To ensure the firewood is heated to at least 140 degrees for 60 minutes, as required for the certification, temperature probes are inserted into individual sticks of firewood throughout the kiln.
“We’re looking for the center to reach those temperatures,” said Heather Slayton, a forest health and sustainability expert for the state Division of Forestry who has been delivering presentations around Tennessee on the firewood-certification program. “The probes are put randomly throughout your kiln, and every single one of the probes have to pass the certification.”
Slayton said there are a number of “turnkey” kilns available on the market, but homemade rigs and systems work just fine, too. Woodland property owners, farmers, loggers and anybody else that might have access to a steady supply of fuel-timber is encouraged to get into the firewood-selling game.
Constructing a homemade kiln-heating mechanism is perfectly acceptable. “We’re not certifying the kiln design,” said Slayton. “Build it how ever you want to build it.”
The central requirement is that certification regulators verify that it’s heating the wood sufficiently, and for the appropriate period of time, to terminate all unwanted bugs and their larva, she said.

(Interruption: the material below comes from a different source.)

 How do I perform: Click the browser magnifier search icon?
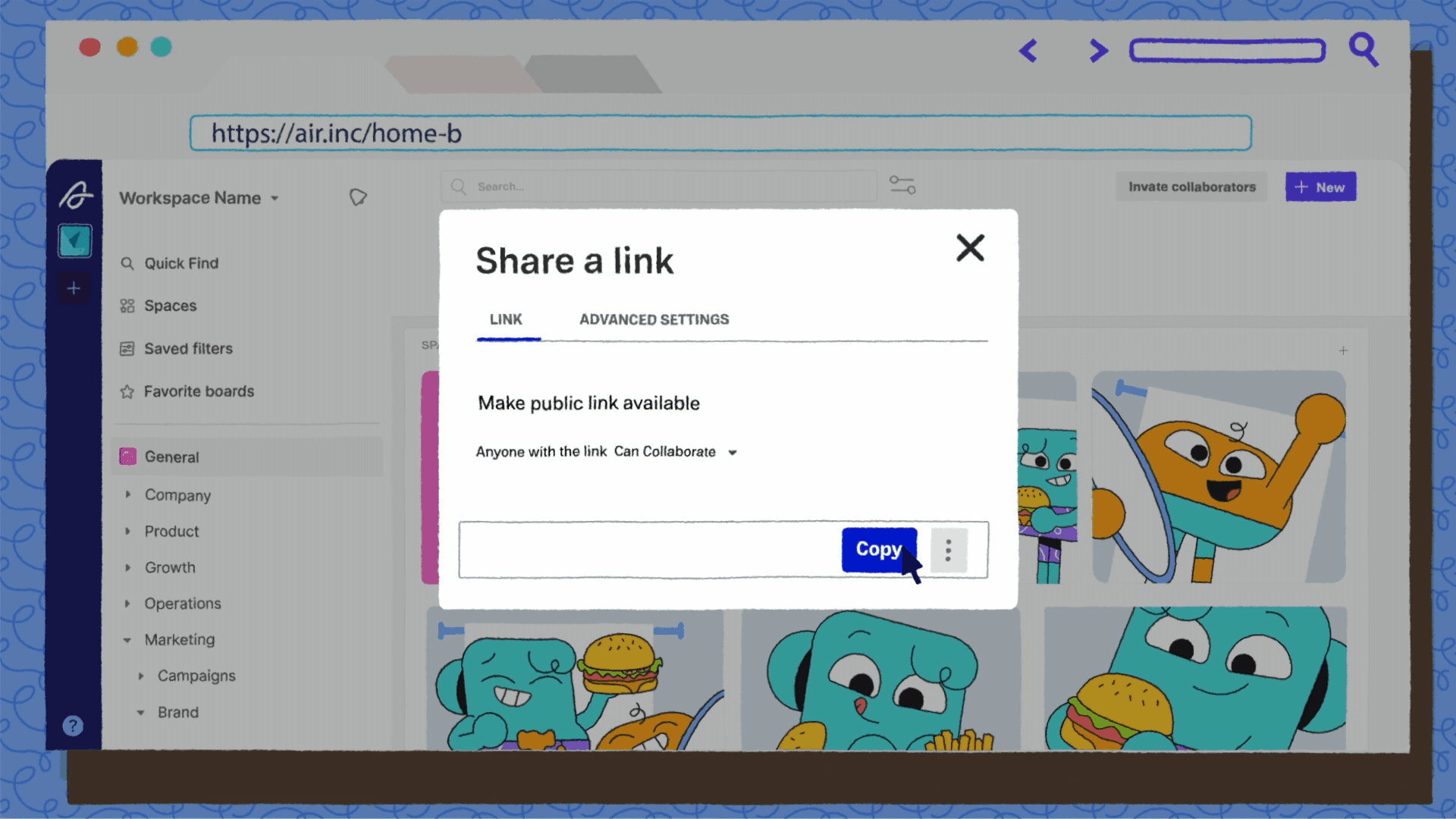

According to the USDA, heat treatment procedures may employ steam, hot water, kilns or any other method that raises the center of the wood to 140 degrees for a full hour.
“It doesn’t have to be high-tech,” said Slayton. “But you do have to be able to monitor your temperatures and write them down. If you’re going to build your own, you need to make sure you think about how the thermodynamics work.”
If the kiln isn’t insulated properly or doesn’t allow for appropriate air circulation to disperse the heat, it may fail when put to the test by the certifying agents. “You’ve got to hit those temperature thresholds,” said Slayton.
Retail sellers of certified firewood include big-box stores like Lowes, Home Depot, Gander Mountain, Academy Sports, as well as numerous other smaller vendors like grocery stores and gas stations, she said.
While the number of certified firewood-drying kilns in Tennessee is still relatively small, Slayton said she’s “working extremely hard to raise that number so folks can buy Tennessee-produced certified firewood as opposed to out of state producers.”